Les Chalcédoniens se comportaient au moins aussi mal dans leurs campagnes pour imposer leur orthodoxie particulière. Dans la ville orientale d’Amida, un évêque chalcédonien a dragué des dissidents, au point de les brûler vifs. Son stratagème le plus diabolique consistant à prendre des lépreux, « les mains envenimées et dégoulinantes de sang et de pus », et à les loger chez les fidèles monophysites jusqu’à ce qu’ils retrouvent la raison.

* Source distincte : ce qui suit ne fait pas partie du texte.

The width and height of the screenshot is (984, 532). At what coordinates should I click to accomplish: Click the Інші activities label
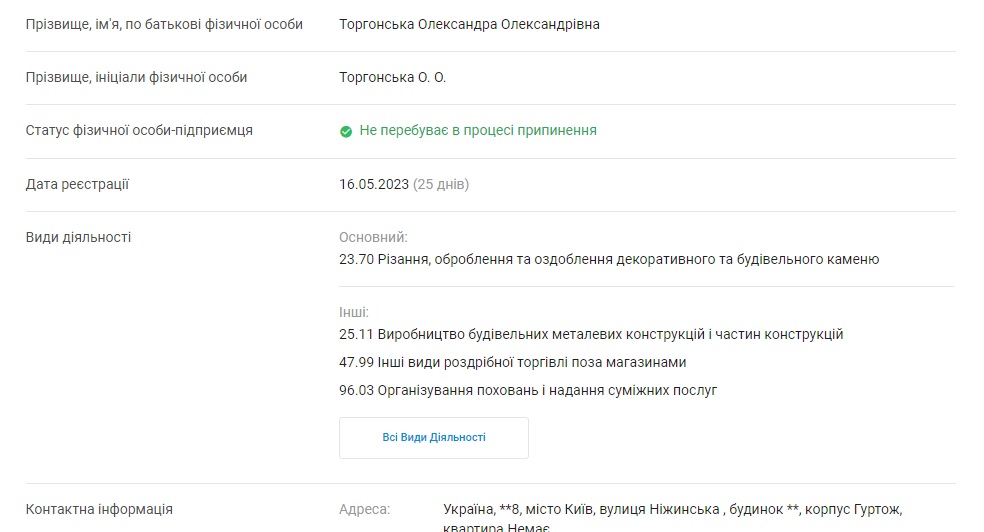pos(354,312)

Même l’eucharistie est devenue un élément vital de la terreur religieuse. Tout au long des longues guerres de religion, les gens lisaient régulièrement (et fréquemment) les autres hors de l’église, déclarant des anathèmes formels, et le signe pour cela était d’admettre ou de ne pas admettre les gens à la communion. Dans certains cas extrêmes, la communion était imposée par la violence physique, de sorte que l’Eucharistie, qui repose sur des idées de don de soi et d’abnégation, devenait un instrument d’oppression. Un historien du sixième siècle raconte comment les forces du patriarche chalcédonien de Constantinople ont frappé les maisons religieuses monophysites de la capitale. Fournis en pain consacré, les membres du clergé du patriarche étaient armés et dangereux. Ils « traînaient et tiraient par la force principale pour leur faire recevoir la communion de leurs mains. Ils s’enfuirent tous comme des oiseaux devant l’épervier, et se recroquevillèrent dans les coins, en gémissant et en disant : « Nous ne pouvons pas communiquer avec le synode de Chalcédoine, qui divise le Christ notre Dieu en deux Natures après l’union, et enseigne une Quaternité au lieu de la Sainte Trinité ». Mais leurs protestations furent inutiles. » On les traîna jusqu’à la communication ; et lorsqu’ils tinrent leurs mains au-dessus de leurs têtes, malgré leurs cris, on les saisit, et on les entraîna, en poussant des cris de lamentation, des sanglots et de grands cris, et en luttant pour s’échapper. C’est ainsi que le sacrement était introduit de force dans la bouche de certains, malgré leurs cris, tandis que d’autres se jetaient à plat ventre sur le sol, et maudissaient tous ceux qui les obligeaient à communiquer par la force. » Ils pouvaient prendre l’eucharistie en se débattant et en criant – littéralement – mais une fois qu’ils avaient mangé, ils étaient officiellement en communion avec Chalcédoine et avec l’église qui prêchait cette doctrine.